Source information:
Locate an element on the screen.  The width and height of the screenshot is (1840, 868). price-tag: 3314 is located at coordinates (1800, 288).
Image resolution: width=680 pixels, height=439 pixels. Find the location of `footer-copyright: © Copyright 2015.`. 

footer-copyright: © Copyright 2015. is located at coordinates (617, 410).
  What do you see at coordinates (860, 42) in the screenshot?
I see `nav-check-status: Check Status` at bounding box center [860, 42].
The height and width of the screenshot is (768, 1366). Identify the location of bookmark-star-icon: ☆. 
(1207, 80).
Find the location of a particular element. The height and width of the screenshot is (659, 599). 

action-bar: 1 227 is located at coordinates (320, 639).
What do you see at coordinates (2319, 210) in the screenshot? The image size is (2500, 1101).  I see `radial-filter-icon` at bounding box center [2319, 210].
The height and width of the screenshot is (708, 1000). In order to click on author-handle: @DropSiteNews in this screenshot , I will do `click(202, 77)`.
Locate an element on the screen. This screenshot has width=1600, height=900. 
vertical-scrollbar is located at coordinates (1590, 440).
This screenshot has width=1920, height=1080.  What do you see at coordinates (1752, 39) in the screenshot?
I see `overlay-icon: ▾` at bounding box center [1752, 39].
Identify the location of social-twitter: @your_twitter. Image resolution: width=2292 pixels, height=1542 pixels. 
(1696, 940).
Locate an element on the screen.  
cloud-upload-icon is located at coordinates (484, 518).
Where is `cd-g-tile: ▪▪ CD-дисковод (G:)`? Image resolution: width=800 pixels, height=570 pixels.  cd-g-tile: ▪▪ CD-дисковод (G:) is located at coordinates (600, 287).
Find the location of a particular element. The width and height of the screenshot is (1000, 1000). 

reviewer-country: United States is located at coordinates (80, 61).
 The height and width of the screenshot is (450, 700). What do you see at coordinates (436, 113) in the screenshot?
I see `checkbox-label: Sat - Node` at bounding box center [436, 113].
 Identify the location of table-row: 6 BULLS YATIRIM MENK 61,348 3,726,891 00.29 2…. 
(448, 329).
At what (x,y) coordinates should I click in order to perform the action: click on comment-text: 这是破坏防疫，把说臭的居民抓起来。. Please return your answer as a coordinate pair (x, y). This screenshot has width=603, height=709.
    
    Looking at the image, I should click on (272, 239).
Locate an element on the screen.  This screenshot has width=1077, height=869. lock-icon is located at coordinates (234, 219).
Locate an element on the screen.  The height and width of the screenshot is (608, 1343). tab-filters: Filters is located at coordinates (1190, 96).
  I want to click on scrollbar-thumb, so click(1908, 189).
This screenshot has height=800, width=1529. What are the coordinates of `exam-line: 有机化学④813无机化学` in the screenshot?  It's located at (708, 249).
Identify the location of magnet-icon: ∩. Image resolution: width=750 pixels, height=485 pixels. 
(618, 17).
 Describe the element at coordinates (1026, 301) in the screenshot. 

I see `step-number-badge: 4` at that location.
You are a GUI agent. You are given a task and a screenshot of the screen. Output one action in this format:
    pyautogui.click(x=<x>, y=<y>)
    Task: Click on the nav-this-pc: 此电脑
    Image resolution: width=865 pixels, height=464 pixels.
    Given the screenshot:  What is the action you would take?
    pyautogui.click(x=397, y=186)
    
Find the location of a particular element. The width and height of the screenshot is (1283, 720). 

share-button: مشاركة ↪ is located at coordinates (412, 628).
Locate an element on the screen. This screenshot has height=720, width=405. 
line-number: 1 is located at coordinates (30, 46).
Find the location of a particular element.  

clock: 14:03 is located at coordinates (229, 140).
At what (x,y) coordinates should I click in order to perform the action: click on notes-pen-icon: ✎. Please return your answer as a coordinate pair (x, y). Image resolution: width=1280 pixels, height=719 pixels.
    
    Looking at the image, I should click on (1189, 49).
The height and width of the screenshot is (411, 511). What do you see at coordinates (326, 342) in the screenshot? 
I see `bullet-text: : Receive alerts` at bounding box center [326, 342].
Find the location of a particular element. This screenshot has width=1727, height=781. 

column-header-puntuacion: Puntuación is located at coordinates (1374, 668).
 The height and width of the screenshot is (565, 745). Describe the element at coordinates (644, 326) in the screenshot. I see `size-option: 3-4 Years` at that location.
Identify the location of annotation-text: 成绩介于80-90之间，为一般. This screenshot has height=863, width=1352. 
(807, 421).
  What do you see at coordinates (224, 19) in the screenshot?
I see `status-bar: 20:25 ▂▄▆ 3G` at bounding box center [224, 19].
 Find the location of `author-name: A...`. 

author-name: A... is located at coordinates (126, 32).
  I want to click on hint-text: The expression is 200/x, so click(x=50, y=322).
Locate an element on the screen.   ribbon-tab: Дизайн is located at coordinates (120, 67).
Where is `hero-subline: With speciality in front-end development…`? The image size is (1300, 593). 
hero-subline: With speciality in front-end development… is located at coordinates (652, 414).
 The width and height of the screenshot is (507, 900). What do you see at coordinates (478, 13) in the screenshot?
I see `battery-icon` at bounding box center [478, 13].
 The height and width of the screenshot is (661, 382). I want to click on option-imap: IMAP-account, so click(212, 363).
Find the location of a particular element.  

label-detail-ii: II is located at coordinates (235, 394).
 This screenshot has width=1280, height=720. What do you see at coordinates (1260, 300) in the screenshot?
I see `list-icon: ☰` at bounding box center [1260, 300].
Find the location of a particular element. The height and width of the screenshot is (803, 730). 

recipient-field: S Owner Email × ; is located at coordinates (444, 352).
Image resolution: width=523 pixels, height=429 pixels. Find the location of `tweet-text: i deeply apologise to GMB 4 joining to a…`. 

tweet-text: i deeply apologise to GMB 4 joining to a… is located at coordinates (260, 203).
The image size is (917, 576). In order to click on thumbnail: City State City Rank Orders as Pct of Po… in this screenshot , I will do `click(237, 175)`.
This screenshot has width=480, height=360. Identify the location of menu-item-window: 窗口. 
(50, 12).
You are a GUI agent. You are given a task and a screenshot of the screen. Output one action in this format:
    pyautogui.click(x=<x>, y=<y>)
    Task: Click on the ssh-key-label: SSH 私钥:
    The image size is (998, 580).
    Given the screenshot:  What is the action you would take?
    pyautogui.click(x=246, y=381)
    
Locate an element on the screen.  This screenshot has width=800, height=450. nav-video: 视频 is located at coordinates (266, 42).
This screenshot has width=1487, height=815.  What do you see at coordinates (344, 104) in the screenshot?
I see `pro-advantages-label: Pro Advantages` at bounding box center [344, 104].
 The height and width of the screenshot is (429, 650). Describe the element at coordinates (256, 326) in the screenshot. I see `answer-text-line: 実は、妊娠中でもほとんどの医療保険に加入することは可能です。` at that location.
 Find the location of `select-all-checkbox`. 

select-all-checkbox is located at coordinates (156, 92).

Task brief: Reproduce every one of the rows above verbatim, character for character, without changing anything.

Output below:
Locate an element on the screen.  The width and height of the screenshot is (1840, 868). price-tag: 3314 is located at coordinates (1800, 288).
Image resolution: width=680 pixels, height=439 pixels. Find the location of `footer-copyright: © Copyright 2015.`. 

footer-copyright: © Copyright 2015. is located at coordinates (617, 410).
  What do you see at coordinates (860, 42) in the screenshot?
I see `nav-check-status: Check Status` at bounding box center [860, 42].
The height and width of the screenshot is (768, 1366). Identify the location of bookmark-star-icon: ☆. 
(1207, 80).
Find the location of a particular element. The height and width of the screenshot is (659, 599). 

action-bar: 1 227 is located at coordinates (320, 639).
What do you see at coordinates (2319, 210) in the screenshot? The image size is (2500, 1101).  I see `radial-filter-icon` at bounding box center [2319, 210].
The height and width of the screenshot is (708, 1000). In order to click on author-handle: @DropSiteNews in this screenshot , I will do `click(202, 77)`.
Locate an element on the screen. This screenshot has width=1600, height=900. 
vertical-scrollbar is located at coordinates (1590, 440).
This screenshot has width=1920, height=1080.  What do you see at coordinates (1752, 39) in the screenshot?
I see `overlay-icon: ▾` at bounding box center [1752, 39].
Identify the location of social-twitter: @your_twitter. Image resolution: width=2292 pixels, height=1542 pixels. 
(1696, 940).
Locate an element on the screen.  
cloud-upload-icon is located at coordinates (484, 518).
Where is `cd-g-tile: ▪▪ CD-дисковод (G:)`? Image resolution: width=800 pixels, height=570 pixels.  cd-g-tile: ▪▪ CD-дисковод (G:) is located at coordinates (600, 287).
Find the location of a particular element. The width and height of the screenshot is (1000, 1000). 

reviewer-country: United States is located at coordinates (80, 61).
 The height and width of the screenshot is (450, 700). What do you see at coordinates (436, 113) in the screenshot?
I see `checkbox-label: Sat - Node` at bounding box center [436, 113].
 Identify the location of table-row: 6 BULLS YATIRIM MENK 61,348 3,726,891 00.29 2…. 
(448, 329).
At what (x,y) coordinates should I click in order to perform the action: click on comment-text: 这是破坏防疫，把说臭的居民抓起来。. Please return your answer as a coordinate pair (x, y). This screenshot has width=603, height=709.
    
    Looking at the image, I should click on (272, 239).
Locate an element on the screen.  This screenshot has width=1077, height=869. lock-icon is located at coordinates (234, 219).
Locate an element on the screen.  The height and width of the screenshot is (608, 1343). tab-filters: Filters is located at coordinates (1190, 96).
  I want to click on scrollbar-thumb, so click(1908, 189).
This screenshot has height=800, width=1529. What are the coordinates of `exam-line: 有机化学④813无机化学` in the screenshot?  It's located at (708, 249).
Identify the location of magnet-icon: ∩. Image resolution: width=750 pixels, height=485 pixels. 
(618, 17).
 Describe the element at coordinates (1026, 301) in the screenshot. 

I see `step-number-badge: 4` at that location.
You are a GUI agent. You are given a task and a screenshot of the screen. Output one action in this format:
    pyautogui.click(x=<x>, y=<y>)
    Task: Click on the nav-this-pc: 此电脑
    Image resolution: width=865 pixels, height=464 pixels.
    Given the screenshot:  What is the action you would take?
    pyautogui.click(x=397, y=186)
    
Find the location of a particular element. The width and height of the screenshot is (1283, 720). 

share-button: مشاركة ↪ is located at coordinates (412, 628).
Locate an element on the screen. This screenshot has height=720, width=405. 
line-number: 1 is located at coordinates (30, 46).
Find the location of a particular element.  

clock: 14:03 is located at coordinates (229, 140).
At what (x,y) coordinates should I click in order to perform the action: click on notes-pen-icon: ✎. Please return your answer as a coordinate pair (x, y). Image resolution: width=1280 pixels, height=719 pixels.
    
    Looking at the image, I should click on (1189, 49).
The height and width of the screenshot is (411, 511). What do you see at coordinates (326, 342) in the screenshot? 
I see `bullet-text: : Receive alerts` at bounding box center [326, 342].
Find the location of a particular element. This screenshot has width=1727, height=781. 

column-header-puntuacion: Puntuación is located at coordinates (1374, 668).
 The height and width of the screenshot is (565, 745). Describe the element at coordinates (644, 326) in the screenshot. I see `size-option: 3-4 Years` at that location.
Identify the location of annotation-text: 成绩介于80-90之间，为一般. This screenshot has height=863, width=1352. 
(807, 421).
  What do you see at coordinates (224, 19) in the screenshot?
I see `status-bar: 20:25 ▂▄▆ 3G` at bounding box center [224, 19].
 Find the location of `author-name: A...`. 

author-name: A... is located at coordinates (126, 32).
  I want to click on hint-text: The expression is 200/x, so click(x=50, y=322).
Locate an element on the screen.   ribbon-tab: Дизайн is located at coordinates (120, 67).
Where is `hero-subline: With speciality in front-end development…`? The image size is (1300, 593). 
hero-subline: With speciality in front-end development… is located at coordinates (652, 414).
 The width and height of the screenshot is (507, 900). What do you see at coordinates (478, 13) in the screenshot?
I see `battery-icon` at bounding box center [478, 13].
 The height and width of the screenshot is (661, 382). I want to click on option-imap: IMAP-account, so click(212, 363).
Find the location of a particular element.  

label-detail-ii: II is located at coordinates (235, 394).
 This screenshot has width=1280, height=720. What do you see at coordinates (1260, 300) in the screenshot?
I see `list-icon: ☰` at bounding box center [1260, 300].
Find the location of a particular element. The height and width of the screenshot is (803, 730). 

recipient-field: S Owner Email × ; is located at coordinates (444, 352).
Image resolution: width=523 pixels, height=429 pixels. Find the location of `tweet-text: i deeply apologise to GMB 4 joining to a…`. 

tweet-text: i deeply apologise to GMB 4 joining to a… is located at coordinates (260, 203).
The image size is (917, 576). In order to click on thumbnail: City State City Rank Orders as Pct of Po… in this screenshot , I will do `click(237, 175)`.
This screenshot has width=480, height=360. Identify the location of menu-item-window: 窗口. 
(50, 12).
You are a GUI agent. You are given a task and a screenshot of the screen. Output one action in this format:
    pyautogui.click(x=<x>, y=<y>)
    Task: Click on the ssh-key-label: SSH 私钥:
    The image size is (998, 580).
    Given the screenshot:  What is the action you would take?
    pyautogui.click(x=246, y=381)
    
Locate an element on the screen.  This screenshot has width=800, height=450. nav-video: 视频 is located at coordinates (266, 42).
This screenshot has width=1487, height=815.  What do you see at coordinates (344, 104) in the screenshot?
I see `pro-advantages-label: Pro Advantages` at bounding box center [344, 104].
 The height and width of the screenshot is (429, 650). Describe the element at coordinates (256, 326) in the screenshot. I see `answer-text-line: 実は、妊娠中でもほとんどの医療保険に加入することは可能です。` at that location.
 Find the location of `select-all-checkbox`. 

select-all-checkbox is located at coordinates (156, 92).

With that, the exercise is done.